Pull every "computer" line out of the data below.

RECORDS SUPPLIED Start Marker

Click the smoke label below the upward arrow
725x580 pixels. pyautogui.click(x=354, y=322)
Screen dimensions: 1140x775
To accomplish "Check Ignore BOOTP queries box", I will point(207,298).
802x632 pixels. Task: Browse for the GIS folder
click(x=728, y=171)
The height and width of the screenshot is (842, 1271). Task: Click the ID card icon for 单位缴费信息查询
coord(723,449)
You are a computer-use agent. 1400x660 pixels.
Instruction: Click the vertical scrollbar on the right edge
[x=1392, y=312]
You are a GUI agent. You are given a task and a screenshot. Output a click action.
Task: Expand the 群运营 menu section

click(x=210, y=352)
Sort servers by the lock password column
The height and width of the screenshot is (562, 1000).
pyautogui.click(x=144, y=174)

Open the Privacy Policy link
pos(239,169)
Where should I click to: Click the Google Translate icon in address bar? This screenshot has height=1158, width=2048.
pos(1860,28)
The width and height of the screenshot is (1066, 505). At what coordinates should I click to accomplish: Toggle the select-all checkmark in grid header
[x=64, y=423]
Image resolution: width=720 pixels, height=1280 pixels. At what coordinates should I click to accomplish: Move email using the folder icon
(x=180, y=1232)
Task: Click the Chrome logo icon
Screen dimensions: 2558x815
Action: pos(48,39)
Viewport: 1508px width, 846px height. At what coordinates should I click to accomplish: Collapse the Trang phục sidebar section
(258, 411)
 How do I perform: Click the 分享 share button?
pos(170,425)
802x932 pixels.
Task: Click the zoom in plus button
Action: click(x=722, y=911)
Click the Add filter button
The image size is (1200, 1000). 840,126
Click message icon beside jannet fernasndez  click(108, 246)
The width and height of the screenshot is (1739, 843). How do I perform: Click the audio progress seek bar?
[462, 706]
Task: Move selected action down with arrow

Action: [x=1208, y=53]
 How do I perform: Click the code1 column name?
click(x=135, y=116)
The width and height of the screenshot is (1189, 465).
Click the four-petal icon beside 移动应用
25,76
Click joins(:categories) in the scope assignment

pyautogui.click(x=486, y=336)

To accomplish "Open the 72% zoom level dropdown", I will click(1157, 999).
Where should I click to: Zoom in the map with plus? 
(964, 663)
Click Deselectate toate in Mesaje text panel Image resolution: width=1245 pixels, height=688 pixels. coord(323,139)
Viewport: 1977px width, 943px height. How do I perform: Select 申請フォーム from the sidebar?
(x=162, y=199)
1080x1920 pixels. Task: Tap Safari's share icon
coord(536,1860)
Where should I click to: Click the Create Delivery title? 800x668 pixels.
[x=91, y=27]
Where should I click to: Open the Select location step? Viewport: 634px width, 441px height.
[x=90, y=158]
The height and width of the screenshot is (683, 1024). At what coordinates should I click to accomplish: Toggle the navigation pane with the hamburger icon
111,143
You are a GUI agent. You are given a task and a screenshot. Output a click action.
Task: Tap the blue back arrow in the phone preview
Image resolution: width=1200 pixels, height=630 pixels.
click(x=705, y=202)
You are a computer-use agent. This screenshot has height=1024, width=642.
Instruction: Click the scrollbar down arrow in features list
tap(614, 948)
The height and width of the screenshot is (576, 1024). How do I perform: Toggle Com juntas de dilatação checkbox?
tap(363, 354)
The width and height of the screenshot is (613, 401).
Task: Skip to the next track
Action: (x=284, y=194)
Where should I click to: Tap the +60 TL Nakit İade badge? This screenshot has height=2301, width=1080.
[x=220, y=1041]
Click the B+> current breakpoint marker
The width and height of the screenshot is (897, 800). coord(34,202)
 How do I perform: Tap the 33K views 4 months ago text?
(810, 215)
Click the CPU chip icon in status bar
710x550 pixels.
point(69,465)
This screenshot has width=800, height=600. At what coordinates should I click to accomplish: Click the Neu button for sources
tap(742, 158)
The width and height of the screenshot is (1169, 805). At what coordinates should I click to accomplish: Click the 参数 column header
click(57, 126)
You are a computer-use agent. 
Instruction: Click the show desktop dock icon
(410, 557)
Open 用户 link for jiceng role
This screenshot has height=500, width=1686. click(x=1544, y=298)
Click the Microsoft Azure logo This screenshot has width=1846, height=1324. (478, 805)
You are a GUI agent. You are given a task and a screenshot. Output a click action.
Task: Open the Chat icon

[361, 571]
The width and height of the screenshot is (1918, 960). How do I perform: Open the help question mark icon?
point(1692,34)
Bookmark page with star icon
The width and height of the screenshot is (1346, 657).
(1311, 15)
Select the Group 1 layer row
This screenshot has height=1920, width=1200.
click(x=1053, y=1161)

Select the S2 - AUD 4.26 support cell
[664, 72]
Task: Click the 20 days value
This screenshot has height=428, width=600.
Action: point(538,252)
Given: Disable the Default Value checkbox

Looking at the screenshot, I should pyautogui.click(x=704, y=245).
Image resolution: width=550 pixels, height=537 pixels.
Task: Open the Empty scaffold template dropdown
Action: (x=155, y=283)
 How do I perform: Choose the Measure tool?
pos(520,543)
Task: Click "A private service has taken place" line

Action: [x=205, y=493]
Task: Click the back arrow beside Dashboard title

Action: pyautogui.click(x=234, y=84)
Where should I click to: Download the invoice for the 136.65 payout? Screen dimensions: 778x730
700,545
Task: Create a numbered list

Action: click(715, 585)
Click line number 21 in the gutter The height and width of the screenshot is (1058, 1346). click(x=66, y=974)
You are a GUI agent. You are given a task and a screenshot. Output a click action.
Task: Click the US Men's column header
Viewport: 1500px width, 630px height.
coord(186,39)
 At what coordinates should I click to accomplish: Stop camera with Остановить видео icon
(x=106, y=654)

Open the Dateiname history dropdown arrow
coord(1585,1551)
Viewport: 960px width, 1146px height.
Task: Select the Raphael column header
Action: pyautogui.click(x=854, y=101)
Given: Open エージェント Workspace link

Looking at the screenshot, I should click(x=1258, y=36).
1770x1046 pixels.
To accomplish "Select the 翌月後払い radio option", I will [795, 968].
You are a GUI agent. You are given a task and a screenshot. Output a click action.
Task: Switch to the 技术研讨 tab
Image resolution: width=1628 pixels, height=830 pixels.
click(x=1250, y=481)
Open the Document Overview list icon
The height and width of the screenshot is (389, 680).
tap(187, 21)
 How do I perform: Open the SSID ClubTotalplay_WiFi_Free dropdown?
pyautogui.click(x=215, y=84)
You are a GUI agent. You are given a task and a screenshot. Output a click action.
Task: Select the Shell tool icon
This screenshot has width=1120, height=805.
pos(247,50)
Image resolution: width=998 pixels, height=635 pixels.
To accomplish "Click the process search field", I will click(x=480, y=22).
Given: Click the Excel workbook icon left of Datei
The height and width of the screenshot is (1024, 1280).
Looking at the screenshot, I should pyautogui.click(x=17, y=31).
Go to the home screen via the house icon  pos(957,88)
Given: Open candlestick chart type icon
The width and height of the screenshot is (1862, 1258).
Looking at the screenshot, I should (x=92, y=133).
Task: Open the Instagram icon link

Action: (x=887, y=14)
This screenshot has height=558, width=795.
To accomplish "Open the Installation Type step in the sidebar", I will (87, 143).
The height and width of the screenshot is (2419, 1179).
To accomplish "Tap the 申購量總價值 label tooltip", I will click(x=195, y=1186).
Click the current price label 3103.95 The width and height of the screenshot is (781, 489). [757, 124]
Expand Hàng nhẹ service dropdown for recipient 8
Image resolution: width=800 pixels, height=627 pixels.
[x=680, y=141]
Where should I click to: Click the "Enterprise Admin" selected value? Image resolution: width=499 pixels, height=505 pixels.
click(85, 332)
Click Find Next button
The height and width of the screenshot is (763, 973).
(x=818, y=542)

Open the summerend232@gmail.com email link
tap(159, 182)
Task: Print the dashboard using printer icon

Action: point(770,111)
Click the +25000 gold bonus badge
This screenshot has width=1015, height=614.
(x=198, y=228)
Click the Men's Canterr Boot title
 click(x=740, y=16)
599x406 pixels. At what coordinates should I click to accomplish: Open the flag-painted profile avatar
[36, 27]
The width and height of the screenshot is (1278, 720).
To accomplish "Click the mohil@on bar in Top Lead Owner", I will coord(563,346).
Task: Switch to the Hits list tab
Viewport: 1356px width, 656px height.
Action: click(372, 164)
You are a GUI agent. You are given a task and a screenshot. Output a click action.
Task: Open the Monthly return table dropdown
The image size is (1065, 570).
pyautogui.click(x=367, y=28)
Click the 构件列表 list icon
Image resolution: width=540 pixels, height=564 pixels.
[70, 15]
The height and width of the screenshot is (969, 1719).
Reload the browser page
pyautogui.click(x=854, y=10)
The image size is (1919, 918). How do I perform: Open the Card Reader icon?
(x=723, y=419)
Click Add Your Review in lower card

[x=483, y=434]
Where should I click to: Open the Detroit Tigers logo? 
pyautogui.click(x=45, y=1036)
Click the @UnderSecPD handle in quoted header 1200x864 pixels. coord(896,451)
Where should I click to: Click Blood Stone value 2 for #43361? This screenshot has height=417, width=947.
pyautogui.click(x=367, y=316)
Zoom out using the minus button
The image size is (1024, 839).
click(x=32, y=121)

RECORDS SUPPLIED End Marker

• [TASK RESULT]
You are a computer-use agent. 1400x660 pixels.
You are a computer-use agent. This screenshot has height=1024, width=642.
You are a computer-use agent. 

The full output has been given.